At 10 a.m. Tuesday, Mayor Ed Lee and the Golden State Warriors front office are scheduled to make good on months of rumors by officially announcing a deal to bring the NBA franchise back to San Francisco proper. According to the Chronicle, the deal will bring a $500 million, privately financed 17,000 - 19,000-seat arena to Pier 30 along the southern Embarcadero. The new arena is expected to be completed in time for the team to start hosting home games on the waterfront during the 2017 - 2018 season.
The team hasn't drawn up any blueprints for the arena yet, but they are confident they can rehab the aging pier to the point where it can support the scores of basketball fans. In exchange for fixing up the pier, the team gets a long-term lease on the 13 waterfront acres as well as a 2-acre parking lot across the Embarcadero. As part of the deal, the new stadium will need to include a "maritime element," which could include ferry or water taxi service directly to the arena.

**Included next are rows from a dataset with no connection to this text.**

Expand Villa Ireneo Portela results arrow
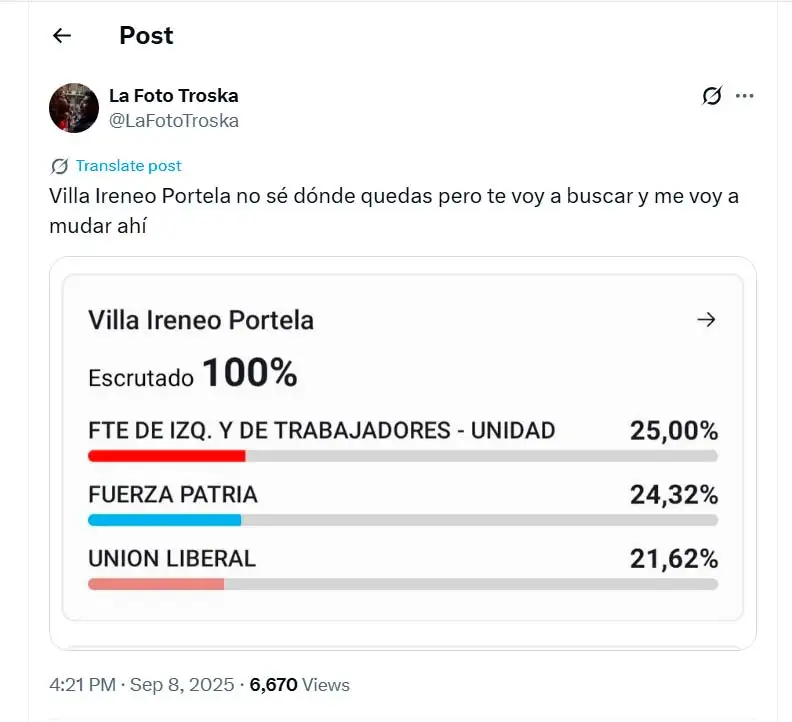The height and width of the screenshot is (722, 792). 706,320
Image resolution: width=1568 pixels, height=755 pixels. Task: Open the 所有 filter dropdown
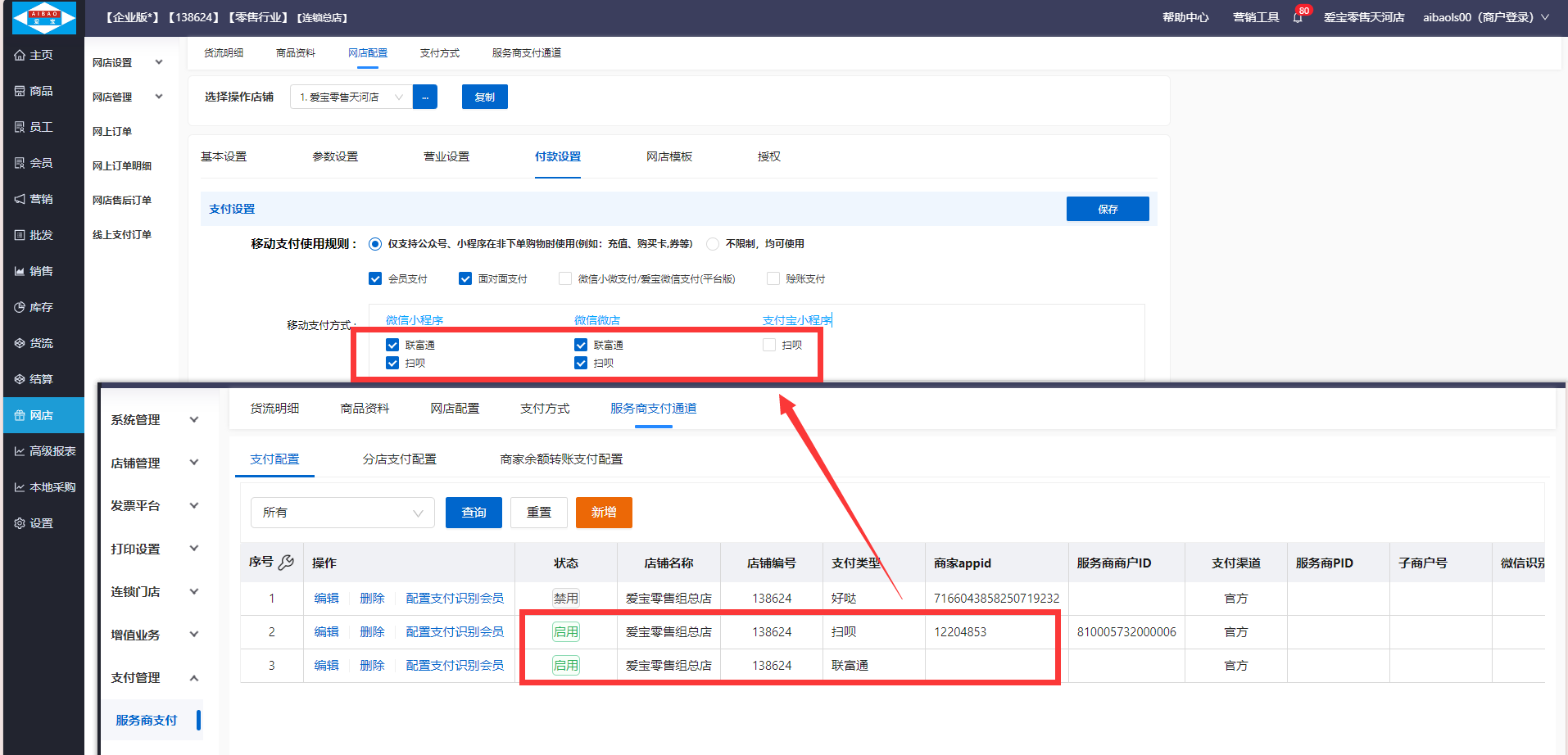click(342, 513)

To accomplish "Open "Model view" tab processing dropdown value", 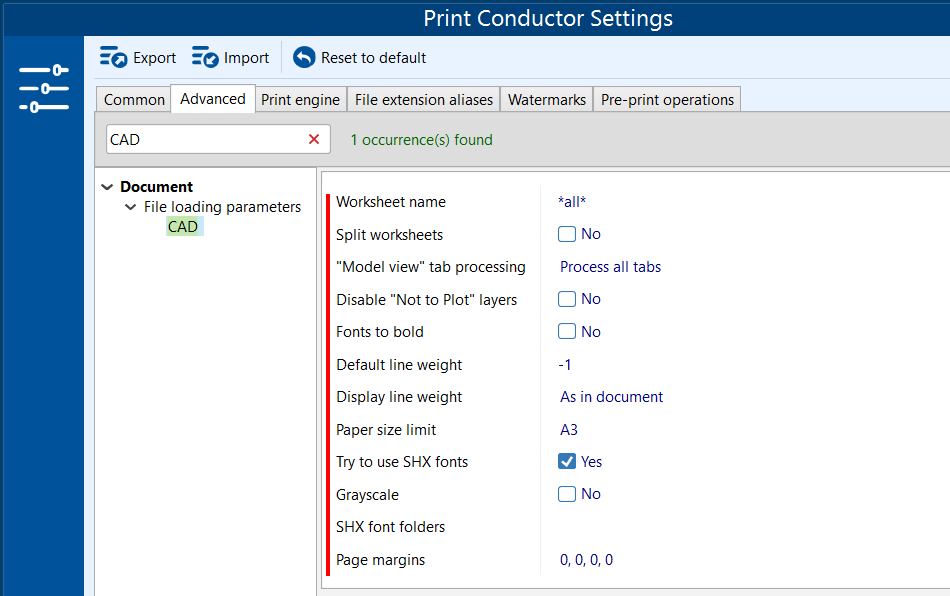I will tap(610, 267).
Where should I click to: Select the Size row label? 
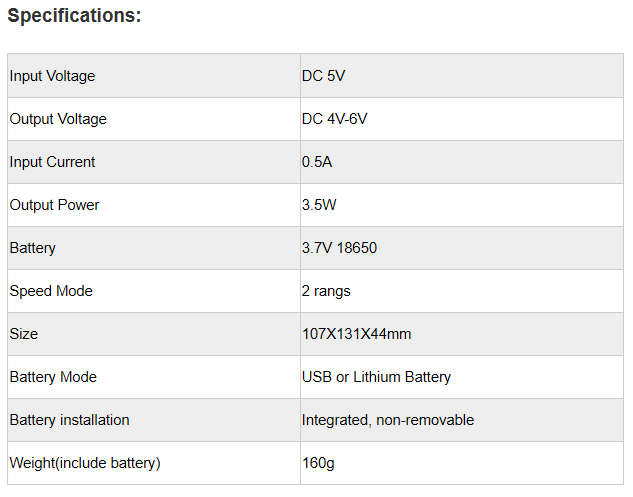pyautogui.click(x=24, y=334)
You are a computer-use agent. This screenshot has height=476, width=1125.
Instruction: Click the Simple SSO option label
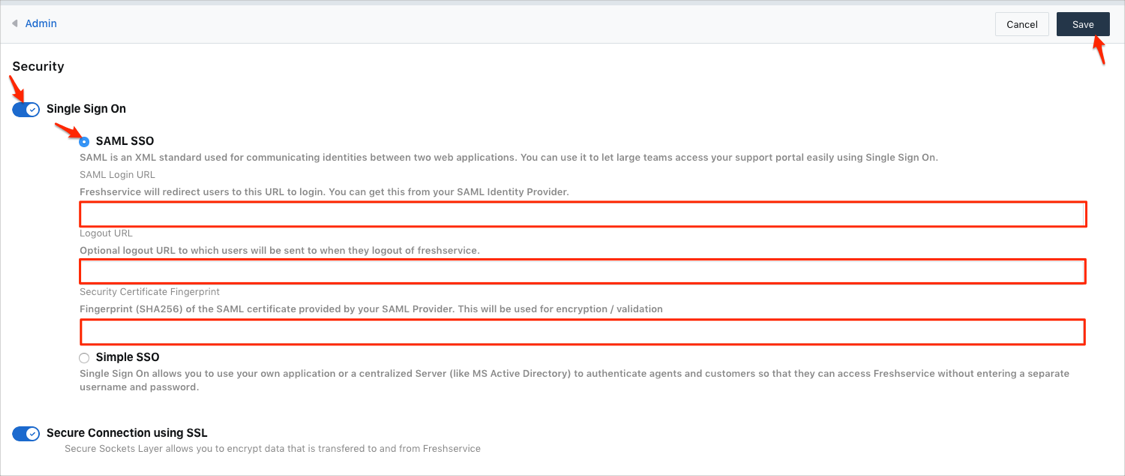click(127, 357)
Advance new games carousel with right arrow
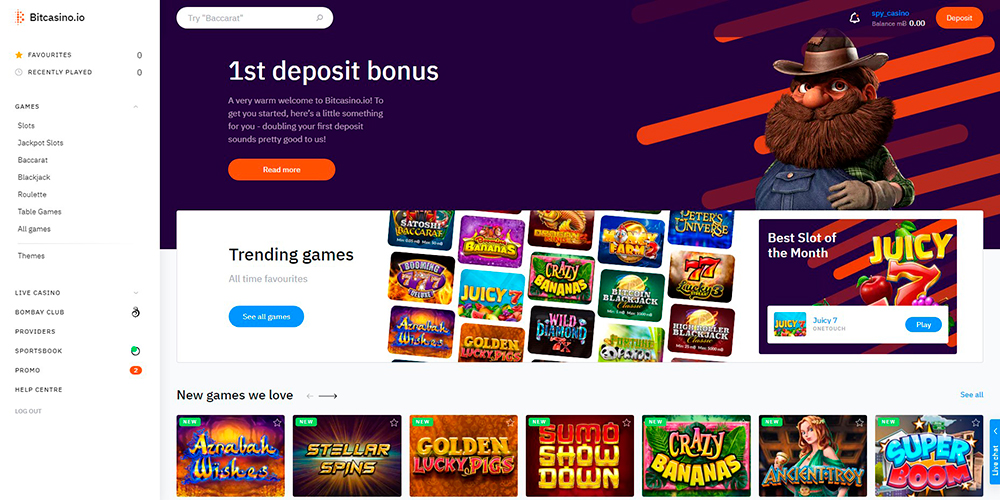The image size is (1000, 500). tap(328, 396)
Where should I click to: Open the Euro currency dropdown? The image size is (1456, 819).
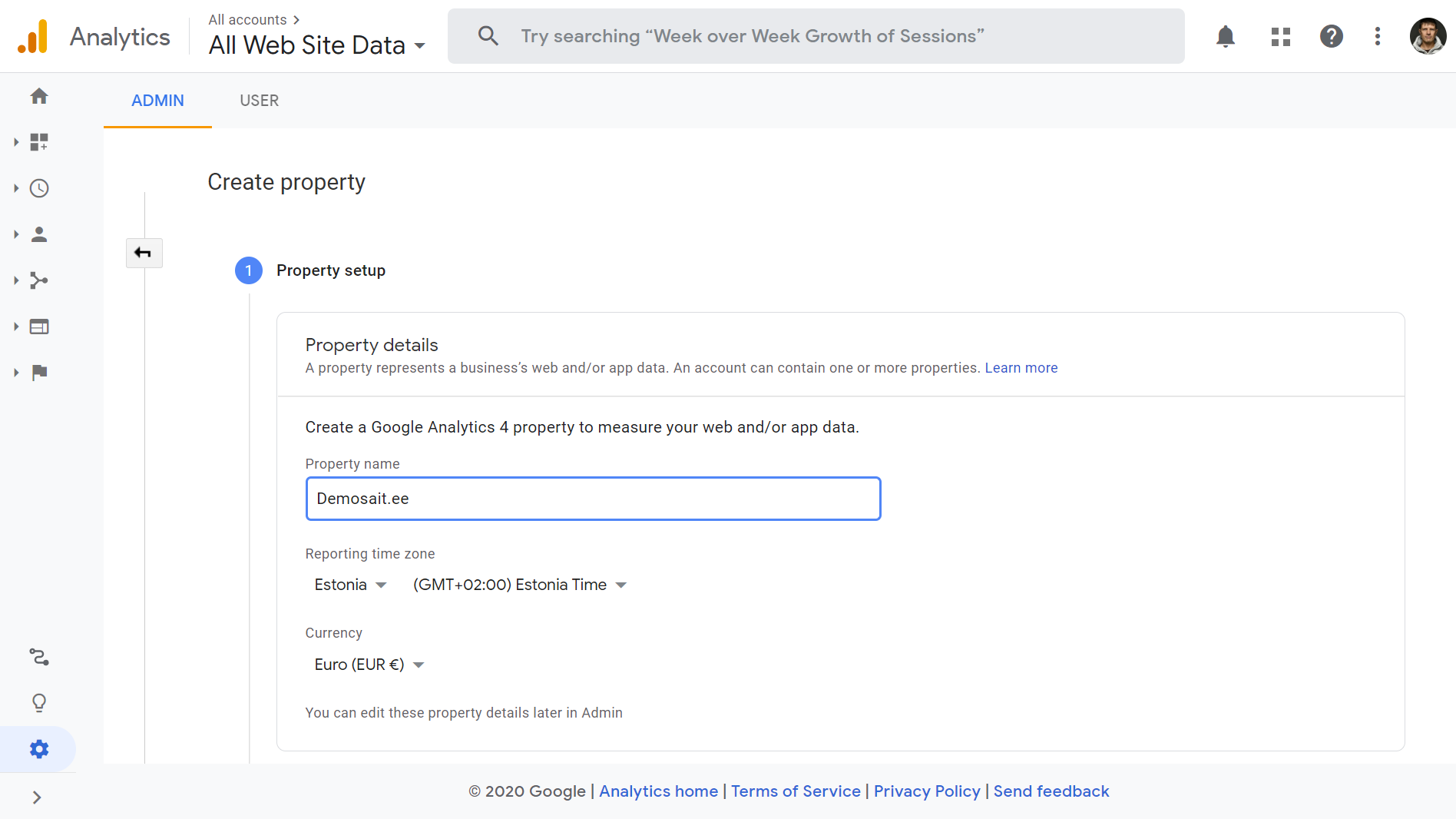(369, 665)
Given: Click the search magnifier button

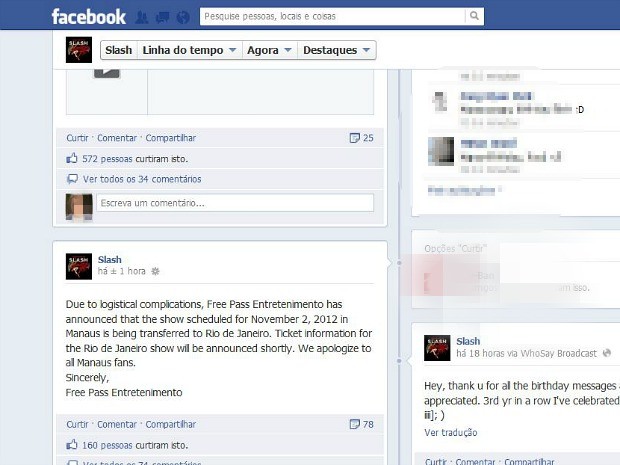Looking at the screenshot, I should point(474,16).
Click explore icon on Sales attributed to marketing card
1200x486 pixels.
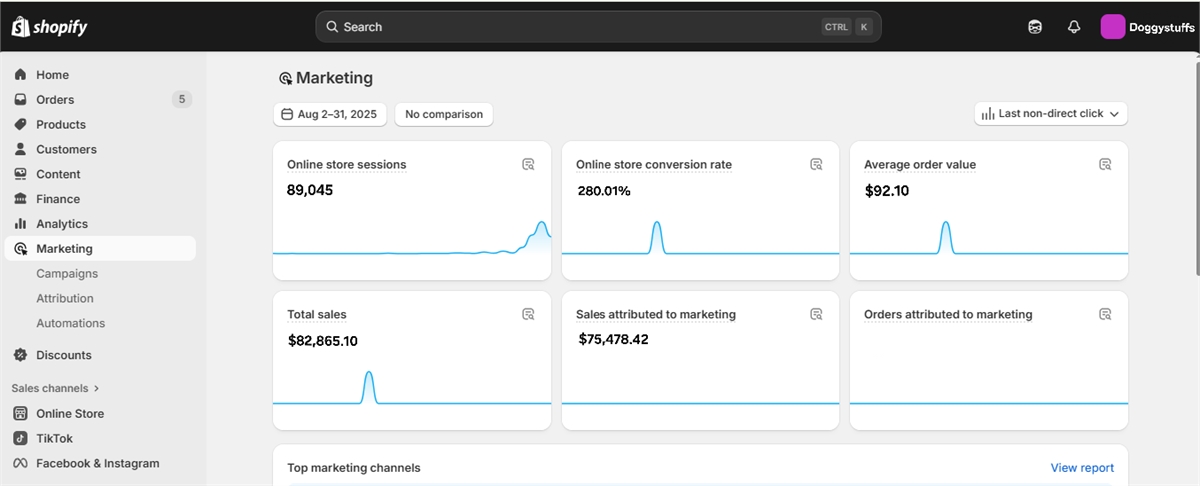coord(816,314)
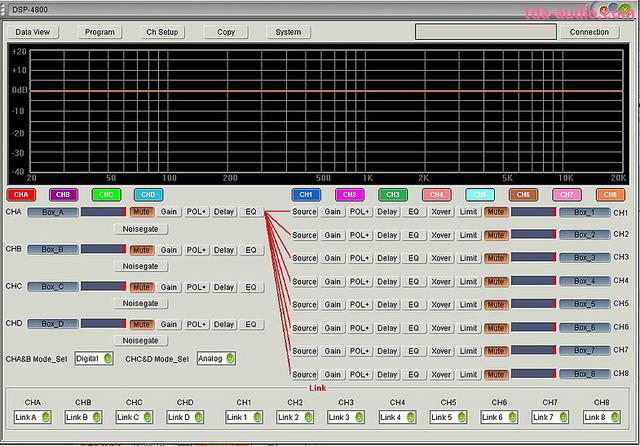Select the blue CH1 output indicator

coord(306,194)
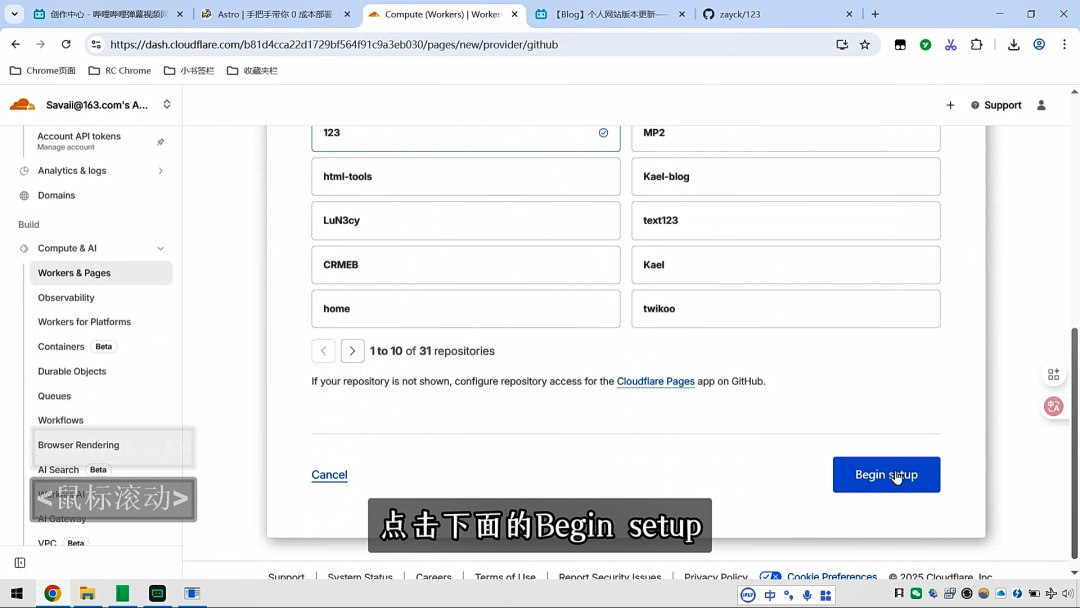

Mayor Lee, who is still stinging a little bit after he failed to smooth things over enough to keep the Niners in town, is calling this his "legacy project." As he told fellow mustache owner Phil Matier, the Mayor is planning "to be on top of it personally."
The deal sounds like a win for city residents as well. According to the Mayor and team officials, the project won't require any money or new taxes from the city and will be 100% financed by the team's investment group. (Here's hoping they are still have plenty of cheap seats for the casual basketball fans.) The Port Commission and the Board of Supervisors have unofficially signed on by inviting the team to move to the city, but that's still no guarantee the project won't get tied up in the city's notoriously complain-y approvals system.
Anyhow, get ready for another rebirth in SOMA/Mission Bay. With the new Transbay Transit center expected to be completed around the same time in 2017 and the Giants bringing improvements the other side of McCovey Cove, the triangle between the Ferry Building/First & Mission/AT&T Park is going to start looking pretty shiny and new in the next five years or so.
Update 10:25 a.m: After opening their press conference with Train's "Hey Soul Sister" (which: no, that's not how you win over locals), Ahmad Rashad introduced Mayor Lee, who made a lame basketball joke before thanking all the city offices who helped seal the deal.
Team CEO Joe Lacob, whose management group bought the Warriors 18 months ago for the highest price ever paid for an NBA franchise was also in high spirits: The lease terms will put the team in control of Pier 30 for 50 years. Addressing the shunned city of Oakland, Lacob said the team was "very, very appreciative of our Oakland fans", but that their fan base was actually split "50/50 between the West Bay and the East Bay."
Team co-owner and Co-Executive Chair Peter Guber also spoke to San Francisco's tech pedigree and basically promised that there will always be smartphone service at the state of the art new venue he referred to as "a modern campfire."
Update 10:30 a.m: It's official! Red's Java House will be staying on Pier 30. According to CEO Rick Welts, the Warriors admire the legacy of the waterfront restaurant that was established in 1958 and they hope to keep that classic piece San Francisco alive. Lite Gov. Gavin Newsom also made a cameo to thank Rick, specifically for not tearing down Red's:
Update 11 a.m: While the press conference was heavy on the photo ops and celebrity appearances, it was pretty light on the details of the actual lease agreement between the city and the team. Expect more on this in the next few days.